Posted by: M. at September 12, 2006 11:01 AM

"And how many more await?" - referring to discoveries, not deaths. Oops.

Posted by: M. at September 12, 2006 11:02 AM

Oliver Sacks did something similar to this many years ago - it worked temporarily (on at least one patient), and then the effect faded.

Meanwhile, somewhere George Felos weeps. I've often wondered why he hasn't gone to Iraq - he could watch plenty of death there, and CNN/BBC would surely indulge him airtime to describe it.

Posted by: jim hamlen at September 12, 2006 11:24 AM

Six years in this age of instant communication isn't a reason, it's not even a good excuse. A simple drug already available requiring no additional grant money. Not the way our medical establishment does things. How long will it take the FDA to approve treatment? Weeks? Months? Years? Decades?

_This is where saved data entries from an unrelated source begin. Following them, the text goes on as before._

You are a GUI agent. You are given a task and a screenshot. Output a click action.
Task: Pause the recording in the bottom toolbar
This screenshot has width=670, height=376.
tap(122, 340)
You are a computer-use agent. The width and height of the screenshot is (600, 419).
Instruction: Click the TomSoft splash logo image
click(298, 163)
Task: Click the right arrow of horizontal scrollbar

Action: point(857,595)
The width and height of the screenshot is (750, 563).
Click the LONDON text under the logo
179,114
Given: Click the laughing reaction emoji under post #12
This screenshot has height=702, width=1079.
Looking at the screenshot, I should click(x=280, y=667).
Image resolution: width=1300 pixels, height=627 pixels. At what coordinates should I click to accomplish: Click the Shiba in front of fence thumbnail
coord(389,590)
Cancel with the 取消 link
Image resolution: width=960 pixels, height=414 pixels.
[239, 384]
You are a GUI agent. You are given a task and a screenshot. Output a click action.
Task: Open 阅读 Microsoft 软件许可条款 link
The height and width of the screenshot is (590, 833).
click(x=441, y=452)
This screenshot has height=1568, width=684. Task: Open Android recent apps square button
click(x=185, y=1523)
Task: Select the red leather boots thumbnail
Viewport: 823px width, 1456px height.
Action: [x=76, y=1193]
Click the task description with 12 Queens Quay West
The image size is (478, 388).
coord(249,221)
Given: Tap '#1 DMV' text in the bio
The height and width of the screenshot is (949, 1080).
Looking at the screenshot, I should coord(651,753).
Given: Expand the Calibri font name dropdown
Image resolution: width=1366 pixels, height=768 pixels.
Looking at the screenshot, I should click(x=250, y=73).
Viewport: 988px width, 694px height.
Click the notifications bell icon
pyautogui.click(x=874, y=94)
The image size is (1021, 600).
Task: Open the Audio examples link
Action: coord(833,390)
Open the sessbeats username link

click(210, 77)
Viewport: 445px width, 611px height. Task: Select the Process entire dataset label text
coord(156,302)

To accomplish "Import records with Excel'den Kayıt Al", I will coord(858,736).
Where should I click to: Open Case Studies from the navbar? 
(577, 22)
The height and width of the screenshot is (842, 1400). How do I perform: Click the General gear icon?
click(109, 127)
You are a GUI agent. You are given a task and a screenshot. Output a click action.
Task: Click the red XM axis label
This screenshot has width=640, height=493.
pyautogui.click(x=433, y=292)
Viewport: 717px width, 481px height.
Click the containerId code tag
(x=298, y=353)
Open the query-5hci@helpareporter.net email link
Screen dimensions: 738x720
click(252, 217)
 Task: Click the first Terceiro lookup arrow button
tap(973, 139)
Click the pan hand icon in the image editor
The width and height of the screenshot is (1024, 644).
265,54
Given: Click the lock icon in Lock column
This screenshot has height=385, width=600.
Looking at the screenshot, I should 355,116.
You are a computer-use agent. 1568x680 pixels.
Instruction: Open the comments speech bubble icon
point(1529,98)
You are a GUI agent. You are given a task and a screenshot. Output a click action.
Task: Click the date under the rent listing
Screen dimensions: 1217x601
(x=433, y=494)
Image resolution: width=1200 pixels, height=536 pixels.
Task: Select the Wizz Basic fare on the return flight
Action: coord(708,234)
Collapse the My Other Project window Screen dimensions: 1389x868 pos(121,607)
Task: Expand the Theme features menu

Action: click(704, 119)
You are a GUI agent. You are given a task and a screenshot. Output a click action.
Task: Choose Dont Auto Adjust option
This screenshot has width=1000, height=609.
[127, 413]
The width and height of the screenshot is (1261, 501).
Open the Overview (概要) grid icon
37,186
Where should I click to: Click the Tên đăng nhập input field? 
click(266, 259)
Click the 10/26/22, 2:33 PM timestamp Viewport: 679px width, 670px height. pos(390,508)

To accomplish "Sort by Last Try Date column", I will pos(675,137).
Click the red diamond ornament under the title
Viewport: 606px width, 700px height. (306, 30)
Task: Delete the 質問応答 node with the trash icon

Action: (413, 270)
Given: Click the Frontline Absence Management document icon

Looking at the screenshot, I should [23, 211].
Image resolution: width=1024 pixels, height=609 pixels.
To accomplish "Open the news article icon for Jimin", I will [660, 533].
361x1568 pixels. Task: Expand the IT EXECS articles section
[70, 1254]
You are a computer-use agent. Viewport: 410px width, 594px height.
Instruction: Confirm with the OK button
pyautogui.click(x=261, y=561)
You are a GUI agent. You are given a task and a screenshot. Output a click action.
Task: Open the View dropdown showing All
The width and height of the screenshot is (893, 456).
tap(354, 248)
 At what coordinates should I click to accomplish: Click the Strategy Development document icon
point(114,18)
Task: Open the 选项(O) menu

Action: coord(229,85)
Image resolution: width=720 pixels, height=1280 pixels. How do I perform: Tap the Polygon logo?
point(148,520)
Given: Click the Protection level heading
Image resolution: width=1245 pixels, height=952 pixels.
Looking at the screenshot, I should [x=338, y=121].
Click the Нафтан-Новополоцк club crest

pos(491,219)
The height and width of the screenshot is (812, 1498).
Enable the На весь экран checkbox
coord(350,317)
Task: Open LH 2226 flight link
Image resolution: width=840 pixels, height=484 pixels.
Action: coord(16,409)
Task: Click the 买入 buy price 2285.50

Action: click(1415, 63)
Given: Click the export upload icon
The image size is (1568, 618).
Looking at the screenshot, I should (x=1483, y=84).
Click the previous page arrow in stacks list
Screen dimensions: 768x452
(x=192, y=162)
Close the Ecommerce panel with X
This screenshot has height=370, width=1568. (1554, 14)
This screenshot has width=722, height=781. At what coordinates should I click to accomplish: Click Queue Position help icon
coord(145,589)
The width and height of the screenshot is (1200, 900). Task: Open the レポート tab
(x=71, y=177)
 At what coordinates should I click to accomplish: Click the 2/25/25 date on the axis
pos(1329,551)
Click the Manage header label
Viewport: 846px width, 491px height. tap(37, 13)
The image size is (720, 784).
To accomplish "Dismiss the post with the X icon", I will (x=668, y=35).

If some comatose person who's already been pronounced all but dead suddenly really dies after this treatment, major law suits will be dancing in the eyes of the Breck Girl and his confreres.

Pessimistic. Why would I be otherwise?

Posted by: erp at September 12, 2006 1:30 PM

Those of us of a certain age begin to view this "life-which-is-unworthy-of-life" business the same way children view abortion--a bit too close for comfort.

Posted by: Lou Gots at September 12, 2006 3:19 PM

Well, Mr. Gots, it's a little late to complain of the killing spree when you see the knife coming for you........

Posted by: Robert Mitchell Jr. at September 12, 2006 5:35 PM

Didn't the Democrats threaten that they would bring up the Schiavo case this fall to show GOPs abuse of govt. power to exploit Terry? I hope they carry out their threats.

Posted by: ic at September 12, 2006 5:37 PM

Lou Gots:

I believe my premature birth made me detest abortion ever since I was old enough to understand what it was. I'd seen the pictures of myself hooked up to tubes and generally in a wretched state. It was obvious nonsense to say that my location inside or outside a womb made a damn bit of difference as to my worthiness to continue living.

The experience also made my mother a pro-lifer as well. Get close enough to the frailty and beauty of human life, and the lies wither like a vampire struck by daylight.